Quando Ele dá o primeiro passo — e nesse movimento os raios jorram das Mãos e dos Pés,
formando ao redor dele uma auréola de lâminas luminosas: da Cabeça coroada de uma guirlanda
feita de inúmeras pequenas feridas, que não vertem mais sangue mas somente fulgor, até a orla da
veste, quando Ele, abrindo os braços cruzados no peito, deixa à mostra a região de uma
luminosidade vivíssima, que atravessa a veste acendendo-a como um Sol na altura do coração —
então realmente é a “Luz” que tomou corpo.

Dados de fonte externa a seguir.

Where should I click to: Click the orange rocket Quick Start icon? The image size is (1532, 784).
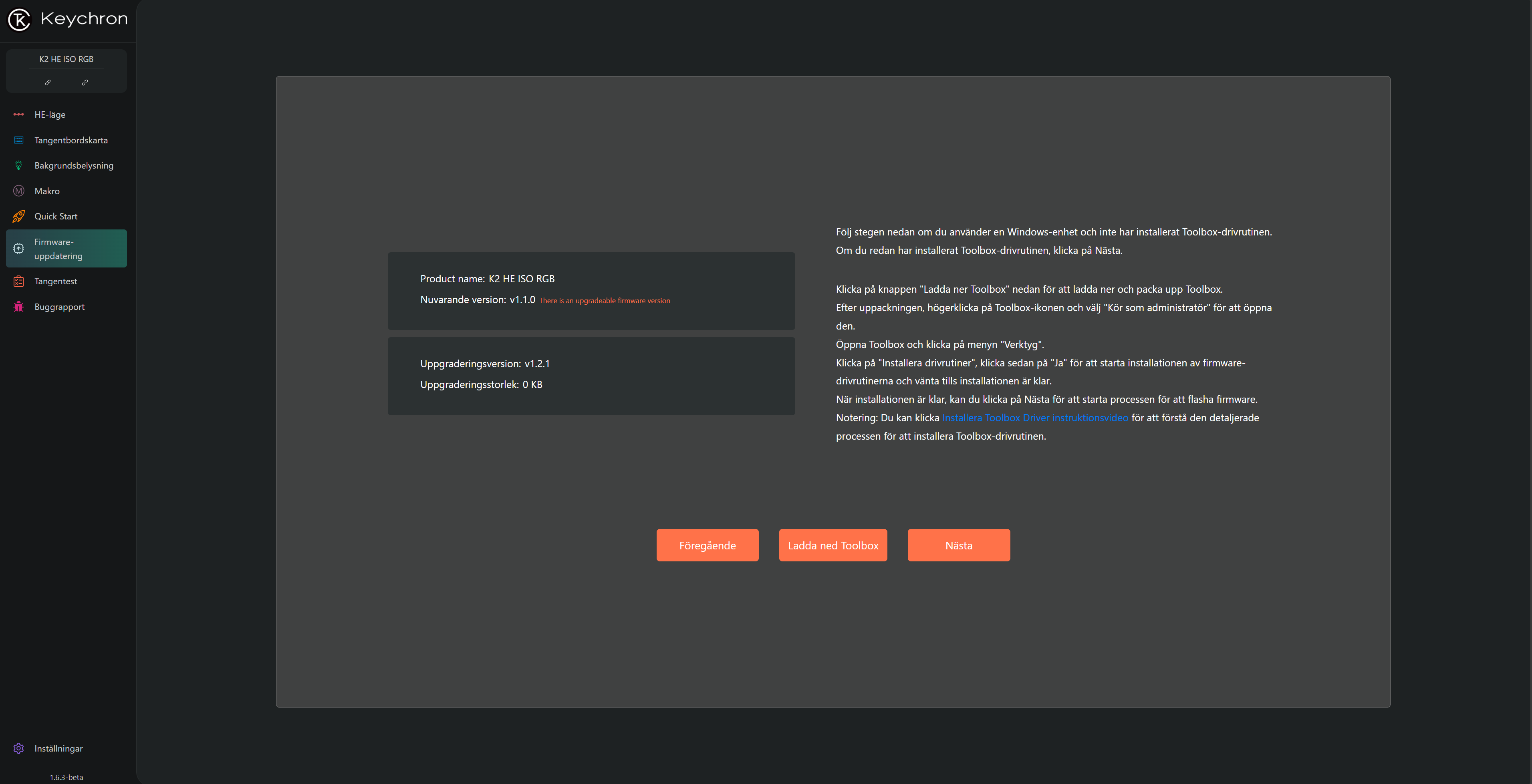[x=18, y=216]
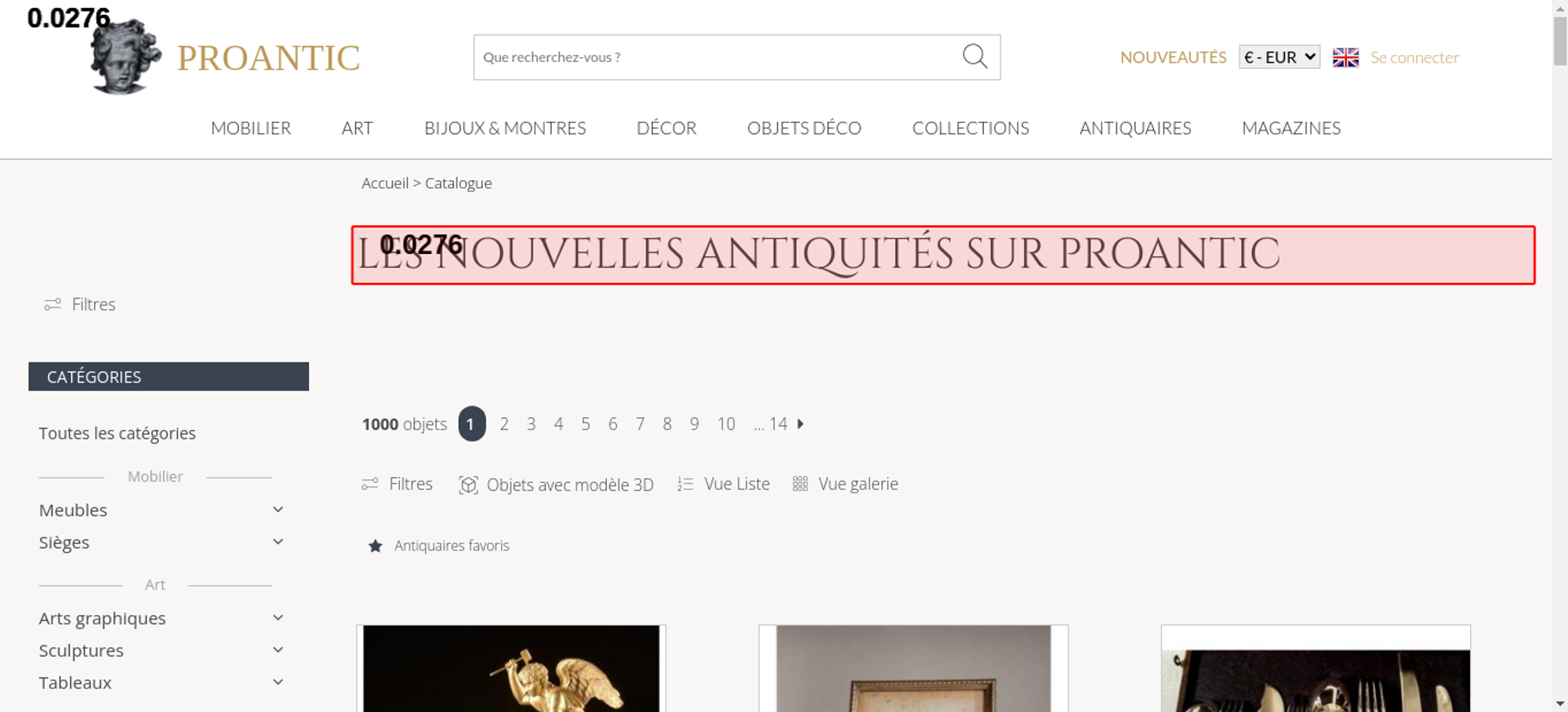Expand the Arts graphiques category
This screenshot has height=712, width=1568.
pos(278,618)

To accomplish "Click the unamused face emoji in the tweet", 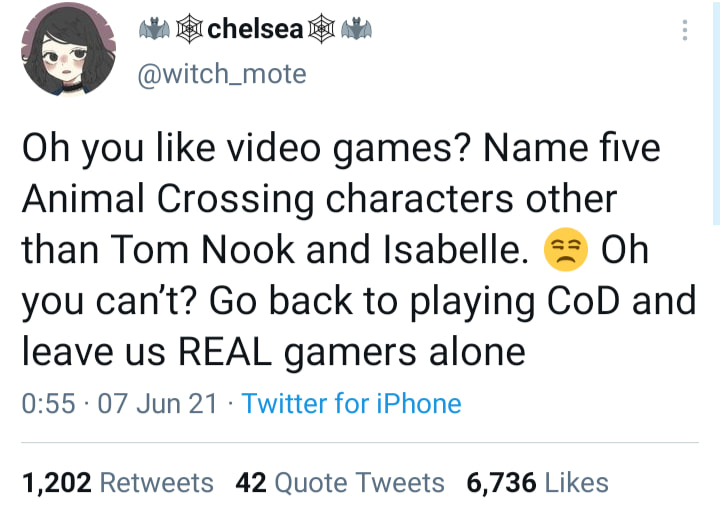I will pyautogui.click(x=566, y=249).
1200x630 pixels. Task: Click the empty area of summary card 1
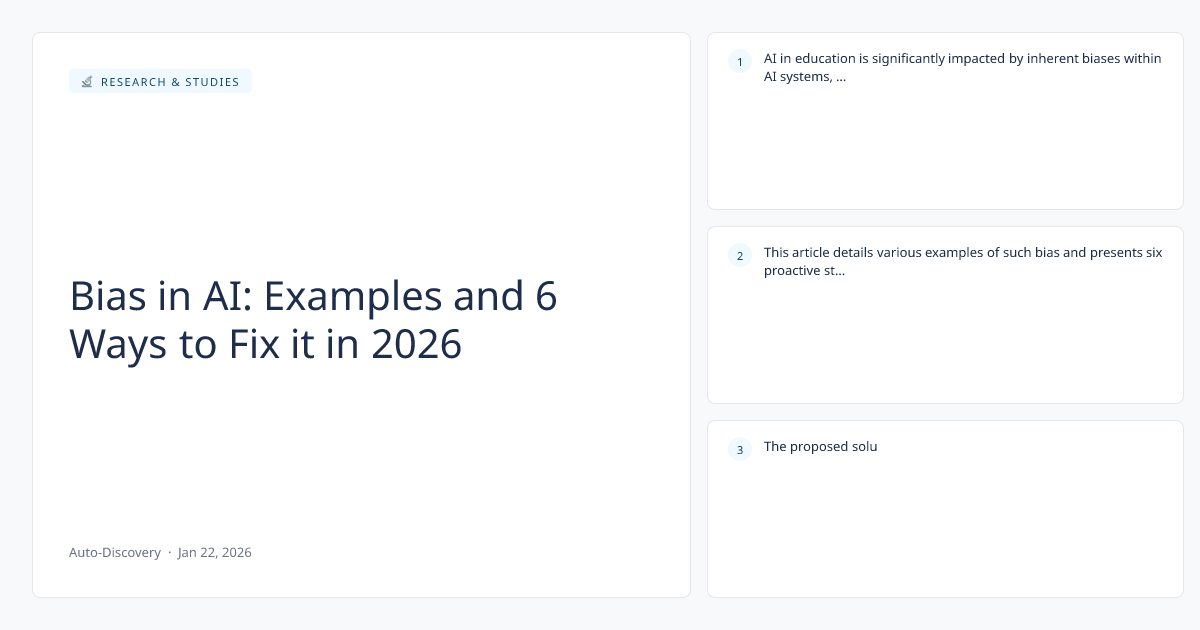point(945,150)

Não é a pobre luz desta Terra, não é a pobre luz dos astros, não é a pobre luz do Sol. Mas é a Luz de
Deus: todo o fulgor do Paraíso que se concentra em um só Ser e lhe doa os seus azuis inconcebíveis
para as pupilas, os seus fogos dourados para os cabelos, os candores angelicais como veste e
colorido, e tudo o que existe de indescritível por meio de palavras humanas, o supereminente ardor
da Santíssima Trindade, que, com o seu poder ardente, anula todo o fogo do Paraíso, absorvendo-o
em Si para gerá-lo de novo em cada um dos momentos do Tempo eterno, Coração do Céu, que atrai
e espalha o seu sangue, as inumeráveis gotas do seu sangue incorpóreo: os bem-aventurados, os
anjos, tudo o que há no Paraíso: o amor de Deus, o amor a Deus, tudo isso é a luz que existe, que
forma o Cristo ressuscitado..

Pai Nosso, Ave Maria, Glória


Ó santa Mãe da dor, gravai no meu coração as chagas do Salvador.